Louis Guédet
Vendredi 13 août 1915
335ème et 333ème jours de bataille et de bombardement
6h soir Du canon toute la nuit, qui a été pluvieuse et fraîche. J’ai reposé quand même. Ce matin temps couvert et devenant de plus en plus lourd et orageux au fur et à mesure que la journée s’avance et actuellement c’est de l’orage. Tous les jours des orages formés qui éclataient sur la ville et aux alentours comme si nous n’avions déjà pas assez du cataclysme de la Guerre. Fait des courses, écrit de nombreuses lettres. Je me fatigue beaucoup maintenant et à pareille heure je suis d’une tristesse extraordinaire, il en est ainsi chaque jour depuis quelques temps, ce m’est une vraie souffrance. Je suis si seul, si abandonné ! et malgré l’effort que je fais pour m’occuper je ne puis vaincre cette tristesse, cette angoisse. Mon Dieu quand donc enfin verrai-je la fin de cette épreuve ??
Malgré tout, si Reims n’est pas dégagé avant le 15 septembre, il me faudra quitter absolument mes ruines. Si j’y restais j’y mourrais de chagrin. Et puis ailleurs je pourrais avoir un clerc ou 2 et travailler utilement, et enfin je ne serais plus dans des ruines, dans l’eau, dans un tombeau. Mon Dieu ! aurai-je la force physique et même morale de passer encore un hiver sous le feu, séparé de tout et de tous. Exigez-vous encore de moi cette prolongation de martyr ?
Impressions, Louis Guédet, Notaire et Juge de Paix à Reims. Récits et impressions de guerre d'un civil rémois 1914-1919, journal retranscrit par François-Xavier Guédet son petit-fils
Cardinal Luçon
Nuit tranquille sauf quelques gros coups de canons et bombes peut-être, mais assez loin de nous. Matinée silencieuse sauf quelques coups de canons.
Petit orage vers 2 h. et 5 h. Visite aux Petites Sœurs des Pauvres, et à l’Orphelinat Rœderer pour renseignements, avec M. Compant.

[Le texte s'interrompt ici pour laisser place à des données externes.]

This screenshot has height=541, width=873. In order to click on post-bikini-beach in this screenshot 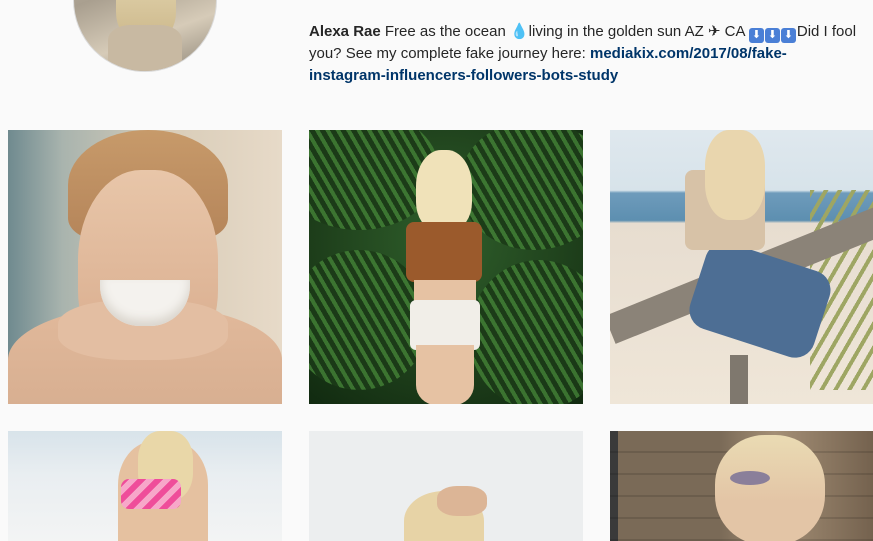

Cardinal Luçon dans son Journal de la Guerre 1914-1918, éd. par L’Académie Nationale de Reims – 1998 – TAR volume 173
Vendredi 13 août
Canonnade autour de Souchez et de Neuville-en-Artois.
En Argonne, l’ennemi a attaqué deux fois nos tranchées près de Marie-Thérèse et de la Fontaine-aux-Charmes. Il a subi un échec complet. Nous avons, d’autre part, regagné une partie de l’élément de tranchée que nous avions perdu près de la route Binarville-Vienne-le-Château. Canonnade en Woëwre septentrionale, au bois Le Prêtre et dans les Vosges. Au Lingekopf, une attaque allemande a été repoussée.
Les Russes ont eu un avantage près de Riga, sur la rivière Eckau. A Schoeneberg, ils ont également repoussé l’ennemi. A Kovno, ils ont anéanti trois bataillons; ils offrent une résistance tenace de la Narew au Bug et arrêtent l’offensive de leurs adversaires près de Novo-Georgievsk. Ils ont encore un succès sur la Wieprz. Un combat se livre, très acharné, sur le Dinester, au confluent de la Stripa. Les critiques militaires envisagent l’éventualité d’une tentative allemande sur Petrograd.
Les contre-attaques autrichiennes ont été repoussées par les Italiens dans le Cadore et près de Plava. Nos alliés ont recueilli de nouveaux avantages dans le Carso.
Un sous-marin autrichien a été torpillé dans l’Adriatique par un sous-marin italien.
Un croiseur auxiliaire allemand, menacé par une flottille britannique, s’est fait sauter en mer du Nord.
Les alliés ont progressé à Gallipoli.